Travagliato, le 17 juin 1859

Mon cher Walewski,

Je reçois votre lettre du 14 juin et je ne puis m'empêcher de vous dire que lorsqu'on est aux affaires il faut juger les choses sainement sans passion et ne pas se laisser aller soit à des préjugés soit à des entraînements. Je vous ai renvoyé hier avec une note une lettre de La Tour d'Auvergne qui en ce qui regarde la conduite de Monsieur de Cavour vis à vis de moi est fausse en tous points. Maintenant dire comme vous le faites dans votre lettre que toutes les difficultés et les complications doivent être attribuée au Piémont est encore une erreur. La vérité est que c'est grâce au Piémont que la révolution n'a pas éclaté plus tôt dans la Romagne ce qui eût été pour moi un grave embarras. Certes je ne me fais pas illusion sur l'ambition qui anime le Piémont ni sur les défauts des hommes qui sont à la tête des affaires ; mais il faut bien aussi tenir compte de l'opinion publique des populations qu'on a délivrées. Quand on voit comme à Milan 100.000 personnes venir crier unanimement " nous voulons l'union avec le Piémont ", on peut comme le Roi l'a fait ne pas trancher la question complètement, mais on ne peut pas non plus mépriser leur sentiment. Quant aux légations j'ai fait dire au Comte de Cavour qu'il fallait accepter le concours militaire mais refuser la dictature. Mais tout cela j'en conviens est très difficile. Ménager la chèvre et le chou a toujours été une opération très délicate. Pour la Toscane j'ai fait dire que je n'étais pas d'avis le moins du monde qu'elle se fondit avec le Piémont et d'ailleurs mon système est de répondre à tous : armez-vous, faites cause commune avec nous à la paix on verra. Voici aussi Perruggia qui s'insurge et qui me demande de la secourir contre 3.000 Suisses que le Pape leur envoie ! Vraiment je ne puis faire autre chose que de ne point répondre.

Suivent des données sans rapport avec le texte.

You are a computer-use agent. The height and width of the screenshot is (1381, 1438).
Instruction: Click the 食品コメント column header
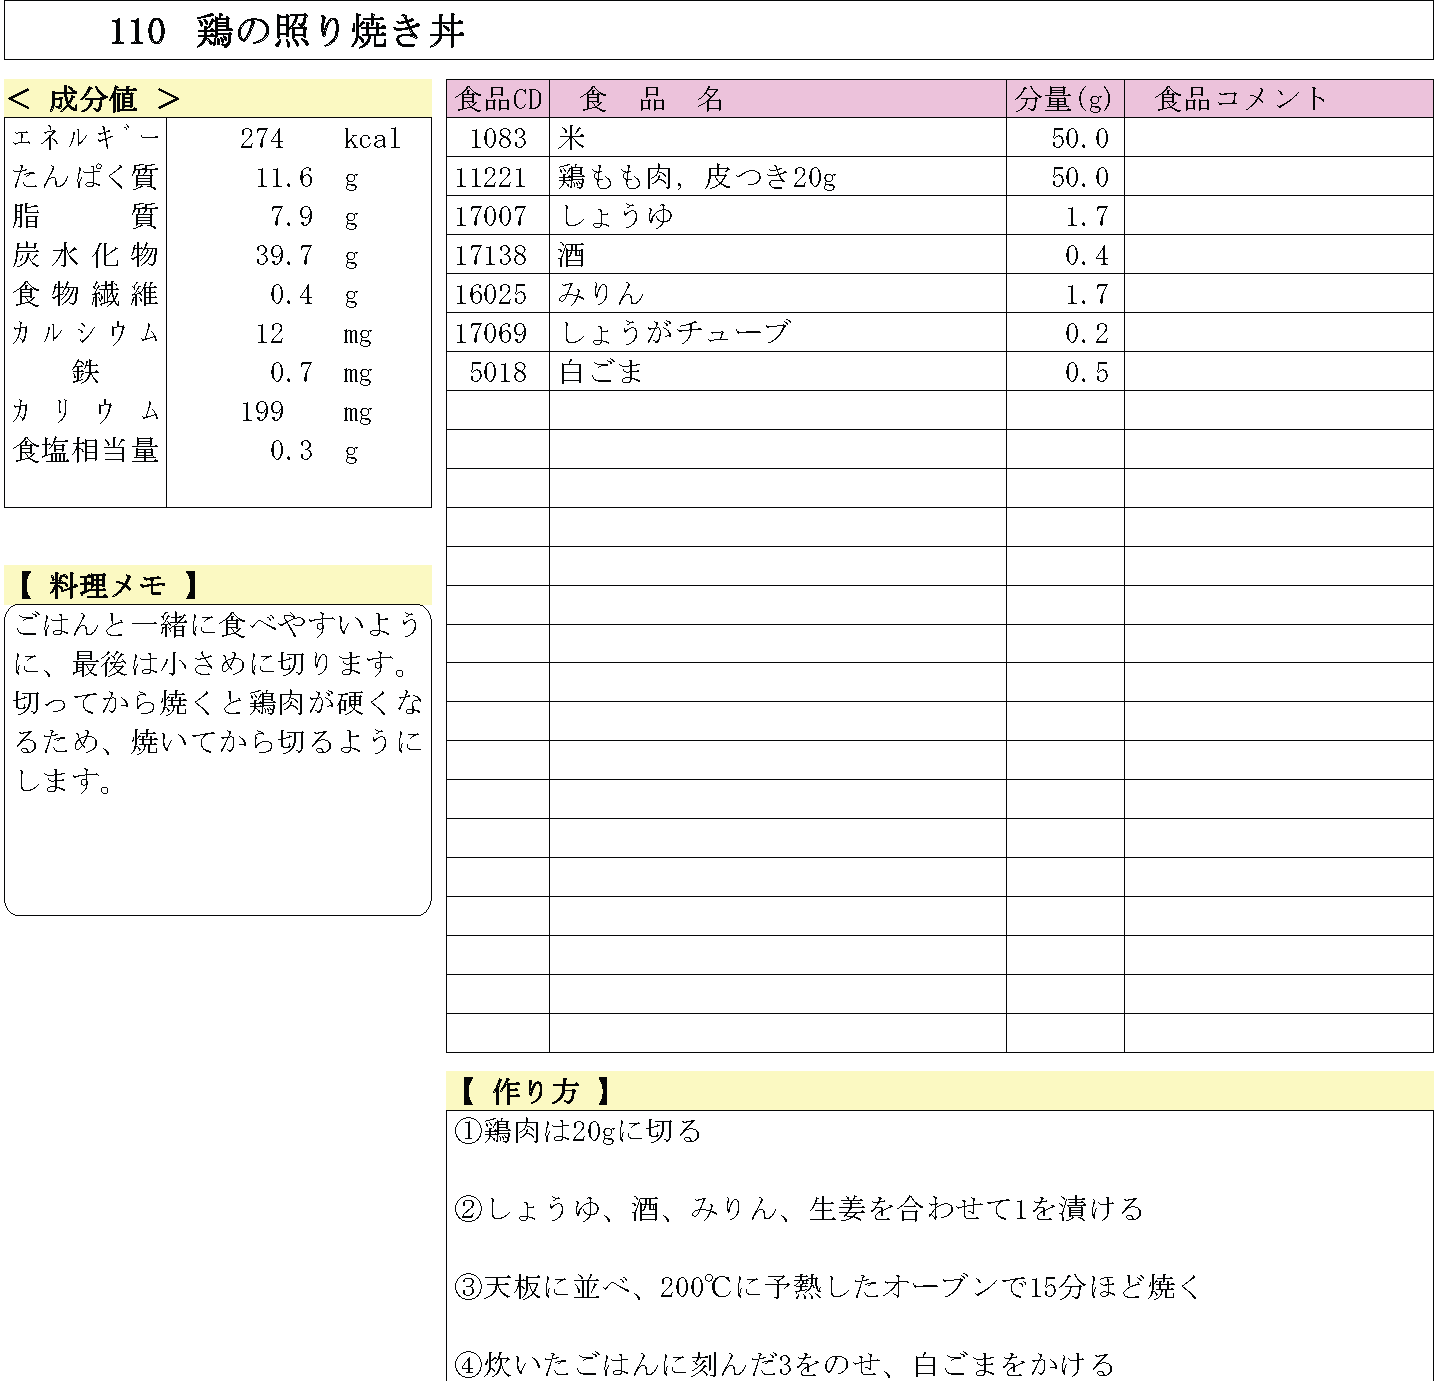pos(1240,99)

La conduite des Autrichiens mérite d'être sévèrement représentée aux yeux du Pape. Craignant pour leur ligne de l'Adige ils ont voulu y concentrer toutes leurs forces et ont pour cela fait bon marché de la tranquillité des états de l'Eglise. Si je raisonnais ainsi, il me serait en effet beaucoup plus profitable d'avoir ici les troupes que je laisse à Rome. Le Saint Père doit prendre en considération cette conduite si différente.

... mon cher Walewski, faites votre profit de tout ce que je vous dis et tâchez d'en tirer quelque chose de bon, ce n'est pas facile.

En attendant croyez à ma sincère amitié.